*TASK DESCRIPTION:* Your answer should hold exactly the lines from the one with "The image size is (1376, 768)." through the last line of the material below, nothing before and nothing extra.

*SUPPLIED RECORDS:*

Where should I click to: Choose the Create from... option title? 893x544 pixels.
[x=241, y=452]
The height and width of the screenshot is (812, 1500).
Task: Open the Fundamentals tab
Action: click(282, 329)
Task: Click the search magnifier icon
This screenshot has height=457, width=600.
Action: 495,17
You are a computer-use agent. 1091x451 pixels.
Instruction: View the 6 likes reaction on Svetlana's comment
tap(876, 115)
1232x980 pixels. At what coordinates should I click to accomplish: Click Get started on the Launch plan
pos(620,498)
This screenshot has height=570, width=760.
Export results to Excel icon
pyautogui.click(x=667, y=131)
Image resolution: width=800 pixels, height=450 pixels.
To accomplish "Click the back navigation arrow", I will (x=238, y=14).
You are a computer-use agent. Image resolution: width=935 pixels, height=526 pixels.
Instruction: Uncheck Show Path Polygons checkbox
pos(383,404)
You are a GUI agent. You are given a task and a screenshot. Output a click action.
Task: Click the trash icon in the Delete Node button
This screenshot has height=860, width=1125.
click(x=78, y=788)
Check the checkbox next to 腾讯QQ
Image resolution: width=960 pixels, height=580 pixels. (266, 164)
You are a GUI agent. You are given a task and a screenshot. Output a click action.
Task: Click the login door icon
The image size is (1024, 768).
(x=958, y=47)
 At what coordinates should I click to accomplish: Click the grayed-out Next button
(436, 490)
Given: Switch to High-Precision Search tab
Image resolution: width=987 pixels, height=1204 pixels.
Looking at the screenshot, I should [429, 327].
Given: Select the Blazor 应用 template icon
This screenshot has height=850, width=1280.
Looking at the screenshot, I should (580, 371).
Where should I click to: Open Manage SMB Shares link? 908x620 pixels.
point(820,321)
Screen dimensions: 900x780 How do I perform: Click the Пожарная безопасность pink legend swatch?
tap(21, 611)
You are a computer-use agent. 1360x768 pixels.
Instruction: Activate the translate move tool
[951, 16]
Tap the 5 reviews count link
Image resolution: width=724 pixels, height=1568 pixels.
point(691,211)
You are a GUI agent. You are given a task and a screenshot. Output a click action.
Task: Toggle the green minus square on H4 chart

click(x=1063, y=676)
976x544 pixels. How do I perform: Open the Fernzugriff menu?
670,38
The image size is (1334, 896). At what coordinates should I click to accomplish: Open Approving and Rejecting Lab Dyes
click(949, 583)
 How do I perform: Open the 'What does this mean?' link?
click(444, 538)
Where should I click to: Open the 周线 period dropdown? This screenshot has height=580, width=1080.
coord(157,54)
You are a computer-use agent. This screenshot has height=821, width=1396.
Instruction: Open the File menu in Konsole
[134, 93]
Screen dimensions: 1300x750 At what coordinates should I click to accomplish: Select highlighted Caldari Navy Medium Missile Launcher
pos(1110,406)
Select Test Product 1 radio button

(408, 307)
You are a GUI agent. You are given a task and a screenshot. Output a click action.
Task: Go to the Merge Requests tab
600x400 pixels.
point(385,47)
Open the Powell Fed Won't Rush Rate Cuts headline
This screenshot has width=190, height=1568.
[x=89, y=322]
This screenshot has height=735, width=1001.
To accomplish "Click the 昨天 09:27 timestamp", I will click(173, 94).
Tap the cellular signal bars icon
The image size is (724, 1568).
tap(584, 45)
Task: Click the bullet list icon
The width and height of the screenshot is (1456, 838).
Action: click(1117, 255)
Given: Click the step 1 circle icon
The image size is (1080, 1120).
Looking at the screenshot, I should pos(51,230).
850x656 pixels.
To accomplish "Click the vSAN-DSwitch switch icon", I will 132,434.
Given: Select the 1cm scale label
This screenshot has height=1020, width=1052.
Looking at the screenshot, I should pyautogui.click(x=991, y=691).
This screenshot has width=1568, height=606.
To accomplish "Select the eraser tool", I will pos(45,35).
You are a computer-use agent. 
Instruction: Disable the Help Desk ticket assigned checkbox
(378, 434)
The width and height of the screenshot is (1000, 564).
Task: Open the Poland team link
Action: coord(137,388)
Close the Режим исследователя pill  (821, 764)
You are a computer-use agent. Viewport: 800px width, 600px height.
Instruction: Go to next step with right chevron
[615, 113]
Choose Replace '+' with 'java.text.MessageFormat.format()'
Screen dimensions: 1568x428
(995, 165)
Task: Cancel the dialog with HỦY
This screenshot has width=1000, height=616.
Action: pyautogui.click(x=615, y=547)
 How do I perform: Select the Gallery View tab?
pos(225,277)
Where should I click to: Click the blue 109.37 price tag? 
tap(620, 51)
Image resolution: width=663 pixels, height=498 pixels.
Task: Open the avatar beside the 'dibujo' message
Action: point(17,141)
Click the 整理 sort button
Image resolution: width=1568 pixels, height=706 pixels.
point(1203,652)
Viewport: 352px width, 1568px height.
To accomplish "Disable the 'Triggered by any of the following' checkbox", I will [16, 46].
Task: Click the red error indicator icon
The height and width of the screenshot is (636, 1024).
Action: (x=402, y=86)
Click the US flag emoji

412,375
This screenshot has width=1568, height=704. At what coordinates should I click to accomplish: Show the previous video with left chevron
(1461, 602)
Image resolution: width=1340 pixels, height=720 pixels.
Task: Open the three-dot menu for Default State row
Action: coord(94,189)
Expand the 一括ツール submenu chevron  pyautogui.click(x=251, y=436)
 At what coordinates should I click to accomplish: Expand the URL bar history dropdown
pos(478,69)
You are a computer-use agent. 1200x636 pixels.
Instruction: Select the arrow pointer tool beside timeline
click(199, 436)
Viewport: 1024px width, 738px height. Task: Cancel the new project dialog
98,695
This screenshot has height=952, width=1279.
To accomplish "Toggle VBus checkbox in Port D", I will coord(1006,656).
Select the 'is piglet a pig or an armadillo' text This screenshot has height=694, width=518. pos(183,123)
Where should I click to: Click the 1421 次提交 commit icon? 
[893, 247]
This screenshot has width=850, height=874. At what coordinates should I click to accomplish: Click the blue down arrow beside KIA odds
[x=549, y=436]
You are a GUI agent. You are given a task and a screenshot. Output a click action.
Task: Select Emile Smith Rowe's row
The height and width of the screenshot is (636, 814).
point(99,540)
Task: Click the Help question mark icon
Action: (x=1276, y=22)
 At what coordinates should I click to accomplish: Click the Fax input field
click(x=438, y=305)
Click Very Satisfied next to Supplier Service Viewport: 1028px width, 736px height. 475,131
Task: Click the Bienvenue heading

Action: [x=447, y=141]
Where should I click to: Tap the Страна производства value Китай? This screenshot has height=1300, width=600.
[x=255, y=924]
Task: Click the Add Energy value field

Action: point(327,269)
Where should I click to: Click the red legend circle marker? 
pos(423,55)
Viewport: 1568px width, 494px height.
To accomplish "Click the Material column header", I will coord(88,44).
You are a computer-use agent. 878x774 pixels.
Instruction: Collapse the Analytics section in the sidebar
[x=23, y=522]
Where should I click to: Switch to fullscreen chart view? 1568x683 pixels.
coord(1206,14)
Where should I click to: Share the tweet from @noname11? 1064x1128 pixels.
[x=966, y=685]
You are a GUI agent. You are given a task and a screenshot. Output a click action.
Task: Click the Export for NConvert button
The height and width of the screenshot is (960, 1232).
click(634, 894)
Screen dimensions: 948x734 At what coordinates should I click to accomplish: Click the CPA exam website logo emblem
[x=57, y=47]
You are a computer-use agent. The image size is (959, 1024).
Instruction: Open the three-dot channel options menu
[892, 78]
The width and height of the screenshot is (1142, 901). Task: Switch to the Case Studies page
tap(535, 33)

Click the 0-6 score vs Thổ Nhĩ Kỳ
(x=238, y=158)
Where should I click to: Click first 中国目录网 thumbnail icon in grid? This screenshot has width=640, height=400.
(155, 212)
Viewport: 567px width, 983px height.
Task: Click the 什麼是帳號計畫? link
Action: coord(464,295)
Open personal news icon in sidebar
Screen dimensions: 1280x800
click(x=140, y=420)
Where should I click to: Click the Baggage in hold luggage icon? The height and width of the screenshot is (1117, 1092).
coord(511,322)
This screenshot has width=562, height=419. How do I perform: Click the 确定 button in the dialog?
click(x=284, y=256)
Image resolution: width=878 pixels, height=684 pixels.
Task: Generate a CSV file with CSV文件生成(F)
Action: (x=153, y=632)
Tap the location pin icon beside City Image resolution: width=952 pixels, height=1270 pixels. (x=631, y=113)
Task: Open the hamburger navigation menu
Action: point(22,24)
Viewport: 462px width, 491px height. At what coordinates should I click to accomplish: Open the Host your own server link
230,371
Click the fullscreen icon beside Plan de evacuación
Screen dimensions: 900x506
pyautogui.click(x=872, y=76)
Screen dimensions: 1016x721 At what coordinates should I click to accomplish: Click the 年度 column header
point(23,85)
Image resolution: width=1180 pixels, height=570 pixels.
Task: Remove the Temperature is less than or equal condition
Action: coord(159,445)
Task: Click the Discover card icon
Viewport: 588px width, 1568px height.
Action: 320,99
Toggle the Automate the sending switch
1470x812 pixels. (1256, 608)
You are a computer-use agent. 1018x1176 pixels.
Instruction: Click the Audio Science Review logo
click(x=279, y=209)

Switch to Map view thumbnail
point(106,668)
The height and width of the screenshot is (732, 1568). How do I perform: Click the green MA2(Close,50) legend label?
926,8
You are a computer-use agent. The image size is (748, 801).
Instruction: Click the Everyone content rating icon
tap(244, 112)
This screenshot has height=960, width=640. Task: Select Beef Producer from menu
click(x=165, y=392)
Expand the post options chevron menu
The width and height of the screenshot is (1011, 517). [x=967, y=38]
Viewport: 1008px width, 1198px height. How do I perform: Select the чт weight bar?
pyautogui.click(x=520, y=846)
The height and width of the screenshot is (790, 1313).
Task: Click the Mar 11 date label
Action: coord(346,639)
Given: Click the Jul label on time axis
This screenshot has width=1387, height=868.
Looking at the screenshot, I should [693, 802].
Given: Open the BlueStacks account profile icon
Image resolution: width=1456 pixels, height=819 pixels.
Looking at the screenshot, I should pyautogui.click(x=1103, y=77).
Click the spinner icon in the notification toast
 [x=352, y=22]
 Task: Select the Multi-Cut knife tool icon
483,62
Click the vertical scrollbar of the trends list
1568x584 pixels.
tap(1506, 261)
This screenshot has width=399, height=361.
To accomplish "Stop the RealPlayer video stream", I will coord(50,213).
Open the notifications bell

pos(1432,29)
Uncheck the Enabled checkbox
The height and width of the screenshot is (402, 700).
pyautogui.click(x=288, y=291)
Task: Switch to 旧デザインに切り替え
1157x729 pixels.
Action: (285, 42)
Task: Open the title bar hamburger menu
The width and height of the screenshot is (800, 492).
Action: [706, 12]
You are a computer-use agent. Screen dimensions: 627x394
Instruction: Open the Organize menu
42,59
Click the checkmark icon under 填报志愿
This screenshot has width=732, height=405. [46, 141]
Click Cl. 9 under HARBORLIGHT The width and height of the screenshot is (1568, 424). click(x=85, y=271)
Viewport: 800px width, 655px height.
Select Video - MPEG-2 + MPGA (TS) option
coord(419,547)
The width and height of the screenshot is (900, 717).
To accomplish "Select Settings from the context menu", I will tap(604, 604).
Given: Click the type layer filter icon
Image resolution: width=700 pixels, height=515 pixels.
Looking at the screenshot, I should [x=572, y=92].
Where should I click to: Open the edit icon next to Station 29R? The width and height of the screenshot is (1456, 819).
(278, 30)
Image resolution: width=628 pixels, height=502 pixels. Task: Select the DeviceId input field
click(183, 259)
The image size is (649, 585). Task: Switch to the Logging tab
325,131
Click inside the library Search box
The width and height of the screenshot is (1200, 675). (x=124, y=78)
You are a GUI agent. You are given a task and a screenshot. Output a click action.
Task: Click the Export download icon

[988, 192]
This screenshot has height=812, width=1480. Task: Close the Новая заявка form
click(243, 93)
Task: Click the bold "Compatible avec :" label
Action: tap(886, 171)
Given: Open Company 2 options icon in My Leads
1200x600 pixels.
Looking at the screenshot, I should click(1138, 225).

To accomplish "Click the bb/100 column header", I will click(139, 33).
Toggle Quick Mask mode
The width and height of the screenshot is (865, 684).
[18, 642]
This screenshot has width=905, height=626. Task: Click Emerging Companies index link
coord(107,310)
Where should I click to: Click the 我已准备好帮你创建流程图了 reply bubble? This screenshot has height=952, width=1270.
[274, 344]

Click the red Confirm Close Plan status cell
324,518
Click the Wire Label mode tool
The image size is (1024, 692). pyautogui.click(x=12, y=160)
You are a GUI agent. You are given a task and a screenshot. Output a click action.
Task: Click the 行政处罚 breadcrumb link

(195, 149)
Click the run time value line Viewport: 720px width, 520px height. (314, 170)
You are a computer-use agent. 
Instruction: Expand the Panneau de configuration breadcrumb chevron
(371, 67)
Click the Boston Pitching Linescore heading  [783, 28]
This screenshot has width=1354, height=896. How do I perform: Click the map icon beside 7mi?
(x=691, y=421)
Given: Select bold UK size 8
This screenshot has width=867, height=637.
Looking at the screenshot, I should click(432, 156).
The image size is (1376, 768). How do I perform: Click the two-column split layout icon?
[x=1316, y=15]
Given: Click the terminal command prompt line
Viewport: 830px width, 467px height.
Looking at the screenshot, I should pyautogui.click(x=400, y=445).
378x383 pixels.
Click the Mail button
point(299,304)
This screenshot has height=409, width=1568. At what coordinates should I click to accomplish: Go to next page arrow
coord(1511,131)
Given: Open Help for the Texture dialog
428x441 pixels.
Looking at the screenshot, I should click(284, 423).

*WRITTEN RESPONSE:*
The image size is (1376, 768). How do I perform: Click the two-column split layout icon?
[x=1316, y=15]
Given: Click the terminal command prompt line
Viewport: 830px width, 467px height.
Looking at the screenshot, I should pyautogui.click(x=400, y=445).
378x383 pixels.
Click the Mail button
point(299,304)
This screenshot has height=409, width=1568. At what coordinates should I click to accomplish: Go to next page arrow
coord(1511,131)
Given: Open Help for the Texture dialog
428x441 pixels.
Looking at the screenshot, I should click(284, 423).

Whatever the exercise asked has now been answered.